━━━ Text section ━━━

Guest post by Marc Hendrickx
The case for dangerous man made global warming hangs on the wall like a frayed medieval tapestry. By pulling just one loose thread the whole thing starts to unravel. We pulled one of those threads recently…
The Australian Broadcasting Corporation (ABC) was recently caught making a mistake in a report on melting ice on Mount Everest. The ABC claimed that “Studies show temperatures are rising faster at Mount Everest than in the rest of South Asia.” When ABC were requested to provide details of the “Studies” they cited Table 10.2 from IPCC’s AR4 Working Group 2 report. However, contrary to ABC’s claims this table showed that the area of fastest rising temperature in South Asia was Sri Lanka, not the Himalaya (and hence not Mt Everest). ABC’s gaffe however served to highlight a few errors made by the IPCC. It turns out the IPCC incorrectly cited references that backed up the Himalayan temperature trends in Table 10.2, citing two conference papers and one peer reviewed paper that related to precipitation, not temperature (also covered in Table 10.2). Additionally references to support the high Sri Lankan temperatures appear to be from conference papers not from peer reviewed journal articles-(Follow references in Table 10.2).
After some digging the original work on the Himalayan temperature trends was found to be:
Shrestha, Arun B.; Wake, Cameron P.; Mayewski, Paul A.; Dibb, Jack E., 1999. Maximum Temperature Trends in the Himalaya and Its Vicinity: An Analysis Based on Temperature Records from Nepal for the Period 1971–94. Journal of Climate, 9/1/99, Vol. 12 Issue 9 pp:2775-2786.
It’s odd that the IPCC could not find more recent to back up its claims of rapid warming in the Himalaya in AR4. Readers may re-call the IPCC has a tainted record in reporting climate change in the Himalaya having been caught out using “grey literature” to back claims that Himalayan glaciers would disappear by 2035. These have now been shown to be false and the IPCC has issued a correction.
IPCC’s trend of 0.09º C.yr-1 for the Himalaya cited in Table 10.2 comes from Table 2 of Shrestha et al., 1999. This presents the regional mean temperature trends for the period 1977-1994 (just 17 years) based on a Kriging analysis. This is a geostatistical method of filling data gaps, great when you are calculating the extent of an ore body with loads of drill hole information but not so good when the data are limited, as is the case here. For the Himalaya, the IPCC also cherry pick the highest seasonal value, the figure for winter (0.09º C.yr-1). The annual figure given by Shrestha et al., 1999 is less: 0.057º C.yr-1.

━━━ Source excerpt ━━━

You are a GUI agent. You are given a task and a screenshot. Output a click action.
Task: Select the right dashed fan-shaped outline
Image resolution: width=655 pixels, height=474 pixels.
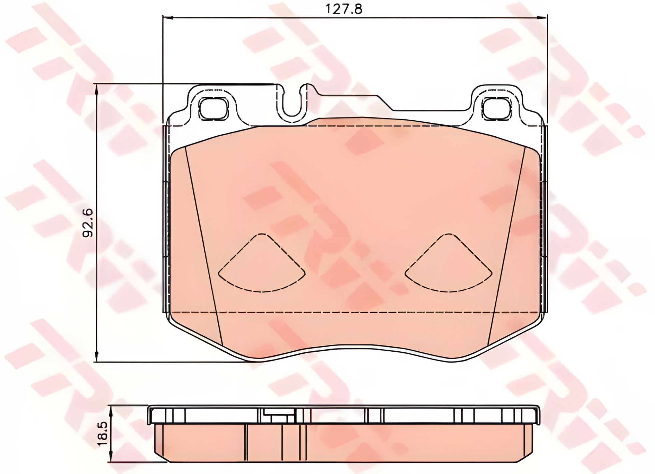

━━━

### [Required work]
a. Condense the paragraph of the guest post that begins "IPCC’s trend of 0.09º C.yr-1" into a short bulleted list that keeps its main facts.
b. According to the guest post, which area did Table 10.2 show as having the fastest rising temperature in South Asia?

### [Answers to the exercise]
a.
- The IPCC's Himalayan trend of 0.09º C.yr-1 in Table 10.2 comes from Table 2 of Shrestha et al., 1999.
- That table gives regional mean temperature trends for the period 1977-1994, based on a Kriging analysis.
- Kriging is a geostatistical method of filling data gaps. It works well when estimating an ore body from plentiful drill hole information but poorly when data are limited, as in this case.
- The IPCC selected the highest seasonal value, the winter figure of 0.09º C.yr-1. The annual figure given by Shrestha et al., 1999 is lower, at 0.057º C.yr-1.

b. Sri Lanka.